» Page excerpt
•••••
But I am a little sceptical because it does seem short on details, and the main worry is that before he can get anywhere, some fool is going to create an unaligned AI, and then we are all dead.”
I gotta admit that I completely agree.
“Whereas alignment looks harder and harder the more we learn about it.”
I’ll say that I’m not that much convinced about most of this that I’ve said. I’m still way more to the side that “control is super difficult and we’re all gonna die (or worse)”. But I keep thinking about these things, to see if maybe there’s a “way out”. Maybe we in this community have built a bias that “only the mega difficult value alignment will work”, when it could be false. Maybe it’s not just “clever hacks”, maybe there are simply more efficient and tractable ways to control advanced AI than the intractable value alignment. But again, I’m not even that much convinced myself.
•••••
» Tasks to perform
(a) Copy out the post on AI alignment starting with "But I am a little" and going on through "much convinced myself.", swapping "community" for "forum".
(b) Write the next part of the post on AI alignment, picking up after its last sentence.
•••••
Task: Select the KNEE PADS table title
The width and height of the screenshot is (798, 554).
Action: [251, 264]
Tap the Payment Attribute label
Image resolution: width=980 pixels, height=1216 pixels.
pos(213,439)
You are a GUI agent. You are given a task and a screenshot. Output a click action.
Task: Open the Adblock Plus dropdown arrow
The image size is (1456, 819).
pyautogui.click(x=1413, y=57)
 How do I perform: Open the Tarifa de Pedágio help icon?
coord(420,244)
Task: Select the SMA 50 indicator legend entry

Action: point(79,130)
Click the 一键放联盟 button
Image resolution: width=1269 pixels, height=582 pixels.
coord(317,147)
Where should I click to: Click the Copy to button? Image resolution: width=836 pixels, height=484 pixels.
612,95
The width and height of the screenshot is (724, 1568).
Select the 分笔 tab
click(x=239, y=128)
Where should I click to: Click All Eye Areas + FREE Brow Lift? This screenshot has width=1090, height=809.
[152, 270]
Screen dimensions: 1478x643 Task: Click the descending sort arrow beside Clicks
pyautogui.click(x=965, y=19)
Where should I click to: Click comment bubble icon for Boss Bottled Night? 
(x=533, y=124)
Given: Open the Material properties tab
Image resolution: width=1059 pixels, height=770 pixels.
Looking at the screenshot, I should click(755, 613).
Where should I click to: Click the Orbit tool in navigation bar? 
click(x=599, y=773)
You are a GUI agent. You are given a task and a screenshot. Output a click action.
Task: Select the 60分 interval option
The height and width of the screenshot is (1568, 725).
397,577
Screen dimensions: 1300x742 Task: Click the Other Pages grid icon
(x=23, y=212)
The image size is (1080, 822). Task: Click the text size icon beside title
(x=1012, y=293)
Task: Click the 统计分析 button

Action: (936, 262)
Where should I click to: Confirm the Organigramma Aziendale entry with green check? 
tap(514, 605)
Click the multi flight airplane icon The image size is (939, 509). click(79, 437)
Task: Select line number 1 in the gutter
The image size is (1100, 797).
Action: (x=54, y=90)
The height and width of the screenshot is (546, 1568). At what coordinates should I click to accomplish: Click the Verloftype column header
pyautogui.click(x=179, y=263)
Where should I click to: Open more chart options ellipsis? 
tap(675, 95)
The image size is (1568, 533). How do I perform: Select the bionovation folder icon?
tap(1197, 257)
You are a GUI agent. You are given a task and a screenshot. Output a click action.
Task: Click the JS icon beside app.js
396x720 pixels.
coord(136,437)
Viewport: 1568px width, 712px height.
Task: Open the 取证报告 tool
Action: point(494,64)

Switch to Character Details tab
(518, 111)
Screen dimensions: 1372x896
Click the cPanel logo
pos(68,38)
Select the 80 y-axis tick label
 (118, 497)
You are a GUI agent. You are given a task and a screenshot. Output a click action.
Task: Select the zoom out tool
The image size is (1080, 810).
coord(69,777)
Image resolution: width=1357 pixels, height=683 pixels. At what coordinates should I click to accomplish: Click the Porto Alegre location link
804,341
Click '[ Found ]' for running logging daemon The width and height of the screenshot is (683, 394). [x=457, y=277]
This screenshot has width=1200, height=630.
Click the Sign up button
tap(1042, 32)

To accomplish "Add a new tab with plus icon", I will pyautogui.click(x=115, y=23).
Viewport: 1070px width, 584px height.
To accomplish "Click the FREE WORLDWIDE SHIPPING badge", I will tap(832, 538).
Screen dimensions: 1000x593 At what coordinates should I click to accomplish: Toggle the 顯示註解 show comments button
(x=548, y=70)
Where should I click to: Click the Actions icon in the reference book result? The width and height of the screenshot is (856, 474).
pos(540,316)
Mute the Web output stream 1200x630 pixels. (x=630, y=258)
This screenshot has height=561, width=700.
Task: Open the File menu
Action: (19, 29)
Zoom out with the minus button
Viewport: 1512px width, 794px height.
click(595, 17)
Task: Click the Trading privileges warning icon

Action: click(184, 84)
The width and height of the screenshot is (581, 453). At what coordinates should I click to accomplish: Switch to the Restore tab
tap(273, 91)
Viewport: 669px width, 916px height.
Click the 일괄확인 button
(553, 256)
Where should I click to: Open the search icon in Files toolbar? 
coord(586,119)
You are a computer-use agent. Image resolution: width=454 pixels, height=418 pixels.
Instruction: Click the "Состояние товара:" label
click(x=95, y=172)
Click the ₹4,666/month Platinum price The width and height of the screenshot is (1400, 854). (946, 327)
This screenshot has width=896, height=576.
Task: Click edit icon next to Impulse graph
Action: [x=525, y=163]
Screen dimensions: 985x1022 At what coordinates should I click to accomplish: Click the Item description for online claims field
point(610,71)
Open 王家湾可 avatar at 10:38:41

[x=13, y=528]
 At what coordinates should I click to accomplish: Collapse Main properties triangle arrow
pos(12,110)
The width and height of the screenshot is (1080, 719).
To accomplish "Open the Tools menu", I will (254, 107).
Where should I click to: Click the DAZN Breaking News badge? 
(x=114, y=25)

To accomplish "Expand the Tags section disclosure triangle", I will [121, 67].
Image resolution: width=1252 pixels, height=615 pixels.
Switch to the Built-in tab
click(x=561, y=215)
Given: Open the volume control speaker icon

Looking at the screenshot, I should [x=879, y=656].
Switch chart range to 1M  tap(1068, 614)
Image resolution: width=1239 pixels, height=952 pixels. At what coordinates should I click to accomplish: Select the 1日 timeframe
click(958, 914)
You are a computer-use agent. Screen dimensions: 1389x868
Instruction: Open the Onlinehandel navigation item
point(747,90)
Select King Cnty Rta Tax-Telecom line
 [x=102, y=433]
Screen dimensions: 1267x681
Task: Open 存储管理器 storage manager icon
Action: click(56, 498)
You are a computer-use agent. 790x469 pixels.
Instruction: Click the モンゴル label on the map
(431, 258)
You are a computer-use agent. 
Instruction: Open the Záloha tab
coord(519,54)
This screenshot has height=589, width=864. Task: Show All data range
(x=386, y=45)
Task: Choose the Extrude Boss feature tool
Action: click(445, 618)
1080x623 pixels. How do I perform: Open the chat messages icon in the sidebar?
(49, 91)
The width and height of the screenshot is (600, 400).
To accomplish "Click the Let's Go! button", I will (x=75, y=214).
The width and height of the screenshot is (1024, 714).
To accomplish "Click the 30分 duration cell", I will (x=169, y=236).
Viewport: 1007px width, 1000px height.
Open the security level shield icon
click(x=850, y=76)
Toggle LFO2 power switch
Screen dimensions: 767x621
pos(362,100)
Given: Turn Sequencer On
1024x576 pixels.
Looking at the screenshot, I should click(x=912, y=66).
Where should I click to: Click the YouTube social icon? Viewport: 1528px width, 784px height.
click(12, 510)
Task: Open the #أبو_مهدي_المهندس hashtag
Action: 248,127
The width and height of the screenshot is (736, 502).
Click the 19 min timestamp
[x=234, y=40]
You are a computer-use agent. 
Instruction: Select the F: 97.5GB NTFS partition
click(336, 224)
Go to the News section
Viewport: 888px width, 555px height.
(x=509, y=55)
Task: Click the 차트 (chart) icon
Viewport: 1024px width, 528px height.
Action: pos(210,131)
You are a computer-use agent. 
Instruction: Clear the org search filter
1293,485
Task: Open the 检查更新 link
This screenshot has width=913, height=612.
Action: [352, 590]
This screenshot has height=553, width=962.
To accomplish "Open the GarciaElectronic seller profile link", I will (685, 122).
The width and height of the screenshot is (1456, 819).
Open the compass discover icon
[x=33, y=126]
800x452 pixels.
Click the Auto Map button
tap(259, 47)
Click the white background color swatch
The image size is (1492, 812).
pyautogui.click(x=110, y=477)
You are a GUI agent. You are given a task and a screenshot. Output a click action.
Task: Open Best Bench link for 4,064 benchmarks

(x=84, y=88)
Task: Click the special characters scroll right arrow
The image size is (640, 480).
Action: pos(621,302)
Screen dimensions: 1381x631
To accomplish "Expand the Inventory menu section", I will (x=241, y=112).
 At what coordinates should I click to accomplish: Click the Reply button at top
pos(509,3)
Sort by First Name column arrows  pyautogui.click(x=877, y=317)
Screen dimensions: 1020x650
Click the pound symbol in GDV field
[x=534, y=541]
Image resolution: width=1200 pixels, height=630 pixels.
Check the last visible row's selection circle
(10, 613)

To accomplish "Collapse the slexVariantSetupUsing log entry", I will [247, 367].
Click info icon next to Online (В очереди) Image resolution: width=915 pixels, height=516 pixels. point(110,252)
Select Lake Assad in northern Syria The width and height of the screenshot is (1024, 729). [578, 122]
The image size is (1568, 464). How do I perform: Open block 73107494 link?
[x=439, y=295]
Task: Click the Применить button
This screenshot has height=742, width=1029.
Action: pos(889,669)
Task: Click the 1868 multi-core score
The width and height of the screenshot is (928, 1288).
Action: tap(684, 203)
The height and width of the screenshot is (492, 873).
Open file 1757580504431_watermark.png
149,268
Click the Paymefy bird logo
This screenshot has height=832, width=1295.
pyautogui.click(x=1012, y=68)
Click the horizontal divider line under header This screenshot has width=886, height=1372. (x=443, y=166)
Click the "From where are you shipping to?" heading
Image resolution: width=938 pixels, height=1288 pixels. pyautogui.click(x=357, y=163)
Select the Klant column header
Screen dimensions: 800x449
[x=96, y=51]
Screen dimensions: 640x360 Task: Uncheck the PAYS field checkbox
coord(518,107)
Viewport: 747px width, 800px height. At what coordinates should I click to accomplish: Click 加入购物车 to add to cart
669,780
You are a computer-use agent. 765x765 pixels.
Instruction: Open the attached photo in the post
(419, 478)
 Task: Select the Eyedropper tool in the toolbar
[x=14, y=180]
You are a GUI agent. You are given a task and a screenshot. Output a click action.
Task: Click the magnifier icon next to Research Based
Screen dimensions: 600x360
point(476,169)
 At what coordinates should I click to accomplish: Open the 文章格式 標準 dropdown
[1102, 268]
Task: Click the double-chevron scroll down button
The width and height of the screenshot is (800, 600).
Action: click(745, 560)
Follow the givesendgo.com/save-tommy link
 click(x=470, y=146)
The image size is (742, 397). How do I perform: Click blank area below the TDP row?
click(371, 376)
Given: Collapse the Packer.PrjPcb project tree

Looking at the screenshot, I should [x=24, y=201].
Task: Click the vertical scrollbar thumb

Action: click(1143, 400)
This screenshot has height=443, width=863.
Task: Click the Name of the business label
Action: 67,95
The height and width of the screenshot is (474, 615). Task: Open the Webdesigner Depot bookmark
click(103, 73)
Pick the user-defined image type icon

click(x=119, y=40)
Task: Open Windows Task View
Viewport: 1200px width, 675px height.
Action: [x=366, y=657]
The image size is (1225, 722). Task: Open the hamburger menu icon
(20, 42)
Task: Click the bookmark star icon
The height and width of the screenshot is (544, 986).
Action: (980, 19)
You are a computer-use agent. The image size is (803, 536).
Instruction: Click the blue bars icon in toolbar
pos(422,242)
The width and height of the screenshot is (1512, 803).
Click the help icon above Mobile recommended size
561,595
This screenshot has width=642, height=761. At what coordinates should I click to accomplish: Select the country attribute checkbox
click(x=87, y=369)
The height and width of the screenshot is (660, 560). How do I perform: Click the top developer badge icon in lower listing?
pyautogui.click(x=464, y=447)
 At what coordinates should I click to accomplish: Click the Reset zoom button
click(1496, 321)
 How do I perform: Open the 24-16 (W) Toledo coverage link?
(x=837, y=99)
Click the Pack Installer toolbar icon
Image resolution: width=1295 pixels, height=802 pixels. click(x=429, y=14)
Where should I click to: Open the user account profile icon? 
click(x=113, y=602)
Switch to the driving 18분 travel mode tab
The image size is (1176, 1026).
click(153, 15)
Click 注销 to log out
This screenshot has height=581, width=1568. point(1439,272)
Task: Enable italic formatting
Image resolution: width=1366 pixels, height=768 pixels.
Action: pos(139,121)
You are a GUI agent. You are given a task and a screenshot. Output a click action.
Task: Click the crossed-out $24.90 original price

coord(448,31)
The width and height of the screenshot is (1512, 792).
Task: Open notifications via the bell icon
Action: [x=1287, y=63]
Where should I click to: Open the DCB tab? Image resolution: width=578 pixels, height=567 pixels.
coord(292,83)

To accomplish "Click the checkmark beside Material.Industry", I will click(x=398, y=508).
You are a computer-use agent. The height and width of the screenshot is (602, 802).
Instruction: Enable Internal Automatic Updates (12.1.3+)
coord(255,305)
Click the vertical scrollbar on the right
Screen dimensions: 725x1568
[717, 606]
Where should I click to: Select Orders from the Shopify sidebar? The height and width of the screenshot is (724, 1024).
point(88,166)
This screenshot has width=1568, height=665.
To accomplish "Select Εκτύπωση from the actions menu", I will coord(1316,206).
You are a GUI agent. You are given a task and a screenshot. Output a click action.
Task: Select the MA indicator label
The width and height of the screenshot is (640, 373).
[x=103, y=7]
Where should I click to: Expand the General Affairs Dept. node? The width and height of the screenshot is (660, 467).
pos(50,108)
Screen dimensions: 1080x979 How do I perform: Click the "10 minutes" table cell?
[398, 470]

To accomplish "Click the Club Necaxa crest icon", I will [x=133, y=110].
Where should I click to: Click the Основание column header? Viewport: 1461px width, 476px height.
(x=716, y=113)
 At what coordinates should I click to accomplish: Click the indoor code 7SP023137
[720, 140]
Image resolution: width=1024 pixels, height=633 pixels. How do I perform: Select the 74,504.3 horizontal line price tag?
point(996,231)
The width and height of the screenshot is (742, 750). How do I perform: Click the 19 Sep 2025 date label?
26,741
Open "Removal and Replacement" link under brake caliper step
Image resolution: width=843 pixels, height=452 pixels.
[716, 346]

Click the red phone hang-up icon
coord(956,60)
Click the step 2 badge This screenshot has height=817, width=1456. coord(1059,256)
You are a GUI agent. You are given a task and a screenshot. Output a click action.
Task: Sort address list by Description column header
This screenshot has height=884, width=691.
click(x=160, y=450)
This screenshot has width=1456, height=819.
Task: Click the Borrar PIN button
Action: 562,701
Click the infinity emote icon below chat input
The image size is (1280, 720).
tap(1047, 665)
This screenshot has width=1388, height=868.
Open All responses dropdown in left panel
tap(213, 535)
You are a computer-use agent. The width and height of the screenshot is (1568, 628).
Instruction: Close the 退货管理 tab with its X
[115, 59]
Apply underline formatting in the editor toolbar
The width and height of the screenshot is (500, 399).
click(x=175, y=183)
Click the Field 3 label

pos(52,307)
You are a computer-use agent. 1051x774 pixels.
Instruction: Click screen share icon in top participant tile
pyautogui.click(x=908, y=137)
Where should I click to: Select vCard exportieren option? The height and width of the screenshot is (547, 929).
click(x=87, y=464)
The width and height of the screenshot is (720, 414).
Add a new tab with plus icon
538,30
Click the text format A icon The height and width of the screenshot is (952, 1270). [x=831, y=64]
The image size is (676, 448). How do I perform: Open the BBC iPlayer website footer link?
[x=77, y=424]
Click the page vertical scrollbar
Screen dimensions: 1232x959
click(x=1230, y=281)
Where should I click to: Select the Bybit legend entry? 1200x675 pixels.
•••••
» Responses to the tasks
(a)
But I am a little sceptical because it does seem short on details, and the main worry is that before he can get anywhere, some fool is going to create an unaligned AI, and then we are all dead.”
I gotta admit that I completely agree.
“Whereas alignment looks harder and harder the more we learn about it.”
I’ll say that I’m not that much convinced about most of this that I’ve said. I’m still way more to the side that “control is super difficult and we’re all gonna die (or worse)”. But I keep thinking about these things, to see if maybe there’s a “way out”. Maybe we in this forum have built a bias that “only the mega difficult value alignment will work”, when it could be false. Maybe it’s not just “clever hacks”, maybe there are simply more efficient and tractable ways to control advanced AI than the intractable value alignment. But again, I’m not even that much convinced myself.

(b)
“and I am pretty sure that the author of ‘Failed Utopia 4-2’ has at least considered the possibility that it might not be so bad if we only get it 99%-right.”
Exactly. Again, perhaps there are much more tractable ways than 100% alignment. OR, if we could at least solve worst-case AI safety (that is, prevent s-risk) it would already be a massive win.
your problem here is that a good move for the AI is now to anaesthetize everyone, but keep them alive although unconscious until they die naturally.
I think this might have been one of MIRI’s ideas, but it turns out to be tricky to define what it means. I can’t think what they called it so I can’t find it, but someone will know.
There may not actually be an answer! I had thought planning for cryonic preservation was a good idea since I was a little boy.
But I found that Eliezer’s arguments in favour of cryonics actually worked backwards on me, and caused me to abandon my previous ideas about what death is and whether I care about entities in the future that remember being me or how many of them there are.
Luckily all that’s replaced them is a vast confusion so I do still have a smoke alarm. Otherwise I ignore the whole problem, go on as usual and don’t bother with cryonics because I’m not anticipating making it to the point of natural death anyway.
Easy! Build a paperclipper, it kills everyone. We don’t even need to bother doing this, plenty of well funded clever people are working very hard on it on our behalf.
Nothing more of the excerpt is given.